YOUR GOAL
In full and without deviation, reproduce the records that follow.
(INPUT DATA)
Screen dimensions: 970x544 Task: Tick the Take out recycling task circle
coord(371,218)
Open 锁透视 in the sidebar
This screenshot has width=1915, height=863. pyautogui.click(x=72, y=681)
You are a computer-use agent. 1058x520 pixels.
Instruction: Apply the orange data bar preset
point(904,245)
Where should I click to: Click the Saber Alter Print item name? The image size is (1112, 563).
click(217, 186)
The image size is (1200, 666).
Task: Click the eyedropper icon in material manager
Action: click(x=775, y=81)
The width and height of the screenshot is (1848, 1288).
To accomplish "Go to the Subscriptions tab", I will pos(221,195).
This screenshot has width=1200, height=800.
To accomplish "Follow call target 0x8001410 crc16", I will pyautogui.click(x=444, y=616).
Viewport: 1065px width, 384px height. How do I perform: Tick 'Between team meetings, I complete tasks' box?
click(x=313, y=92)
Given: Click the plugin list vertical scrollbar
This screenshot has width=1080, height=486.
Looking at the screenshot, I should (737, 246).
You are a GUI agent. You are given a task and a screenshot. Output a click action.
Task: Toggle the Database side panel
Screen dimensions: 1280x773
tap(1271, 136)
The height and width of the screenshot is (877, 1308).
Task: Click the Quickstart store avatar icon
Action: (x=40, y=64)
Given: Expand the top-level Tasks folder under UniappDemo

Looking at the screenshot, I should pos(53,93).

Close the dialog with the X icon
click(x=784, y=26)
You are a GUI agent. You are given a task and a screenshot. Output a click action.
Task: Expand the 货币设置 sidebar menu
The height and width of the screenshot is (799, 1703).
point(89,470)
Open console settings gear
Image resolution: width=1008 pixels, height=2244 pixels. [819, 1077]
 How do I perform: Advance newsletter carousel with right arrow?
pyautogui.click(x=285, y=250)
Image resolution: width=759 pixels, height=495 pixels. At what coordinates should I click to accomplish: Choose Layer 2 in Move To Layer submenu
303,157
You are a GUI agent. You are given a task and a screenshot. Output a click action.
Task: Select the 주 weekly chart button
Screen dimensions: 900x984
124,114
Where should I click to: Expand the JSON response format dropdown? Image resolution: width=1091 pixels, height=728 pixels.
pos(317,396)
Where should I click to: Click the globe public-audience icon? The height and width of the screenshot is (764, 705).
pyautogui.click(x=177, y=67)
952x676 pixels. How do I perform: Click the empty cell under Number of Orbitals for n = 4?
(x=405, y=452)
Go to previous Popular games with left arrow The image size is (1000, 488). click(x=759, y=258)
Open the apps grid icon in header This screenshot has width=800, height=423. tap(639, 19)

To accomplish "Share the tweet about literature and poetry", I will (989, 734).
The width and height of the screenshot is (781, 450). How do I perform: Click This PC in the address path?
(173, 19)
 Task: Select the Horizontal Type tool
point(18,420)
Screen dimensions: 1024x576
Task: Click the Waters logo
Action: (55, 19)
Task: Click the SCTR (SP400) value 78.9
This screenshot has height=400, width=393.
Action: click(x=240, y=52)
(End INPUT DATA)
RESULT BELOW
Screen dimensions: 970x544 Task: Tick the Take out recycling task circle
coord(371,218)
Open 锁透视 in the sidebar
This screenshot has width=1915, height=863. pyautogui.click(x=72, y=681)
You are a computer-use agent. 1058x520 pixels.
Instruction: Apply the orange data bar preset
point(904,245)
Where should I click to: Click the Saber Alter Print item name? The image size is (1112, 563).
click(217, 186)
The image size is (1200, 666).
Task: Click the eyedropper icon in material manager
Action: click(x=775, y=81)
The width and height of the screenshot is (1848, 1288).
To accomplish "Go to the Subscriptions tab", I will pos(221,195).
This screenshot has width=1200, height=800.
To accomplish "Follow call target 0x8001410 crc16", I will pyautogui.click(x=444, y=616).
Viewport: 1065px width, 384px height. How do I perform: Tick 'Between team meetings, I complete tasks' box?
click(x=313, y=92)
Given: Click the plugin list vertical scrollbar
This screenshot has width=1080, height=486.
Looking at the screenshot, I should (737, 246).
You are a GUI agent. You are given a task and a screenshot. Output a click action.
Task: Toggle the Database side panel
Screen dimensions: 1280x773
tap(1271, 136)
The height and width of the screenshot is (877, 1308).
Task: Click the Quickstart store avatar icon
Action: (x=40, y=64)
Given: Expand the top-level Tasks folder under UniappDemo

Looking at the screenshot, I should pos(53,93).

Close the dialog with the X icon
click(x=784, y=26)
You are a GUI agent. You are given a task and a screenshot. Output a click action.
Task: Expand the 货币设置 sidebar menu
The height and width of the screenshot is (799, 1703).
point(89,470)
Open console settings gear
Image resolution: width=1008 pixels, height=2244 pixels. [819, 1077]
 How do I perform: Advance newsletter carousel with right arrow?
pyautogui.click(x=285, y=250)
Image resolution: width=759 pixels, height=495 pixels. At what coordinates should I click to accomplish: Choose Layer 2 in Move To Layer submenu
303,157
You are a GUI agent. You are given a task and a screenshot. Output a click action.
Task: Select the 주 weekly chart button
Screen dimensions: 900x984
124,114
Where should I click to: Expand the JSON response format dropdown? Image resolution: width=1091 pixels, height=728 pixels.
pos(317,396)
Where should I click to: Click the globe public-audience icon? The height and width of the screenshot is (764, 705).
pyautogui.click(x=177, y=67)
952x676 pixels. How do I perform: Click the empty cell under Number of Orbitals for n = 4?
(x=405, y=452)
Go to previous Popular games with left arrow The image size is (1000, 488). click(x=759, y=258)
Open the apps grid icon in header This screenshot has width=800, height=423. tap(639, 19)

To accomplish "Share the tweet about literature and poetry", I will (989, 734).
The width and height of the screenshot is (781, 450). How do I perform: Click This PC in the address path?
(173, 19)
 Task: Select the Horizontal Type tool
point(18,420)
Screen dimensions: 1024x576
Task: Click the Waters logo
Action: (55, 19)
Task: Click the SCTR (SP400) value 78.9
This screenshot has height=400, width=393.
Action: click(x=240, y=52)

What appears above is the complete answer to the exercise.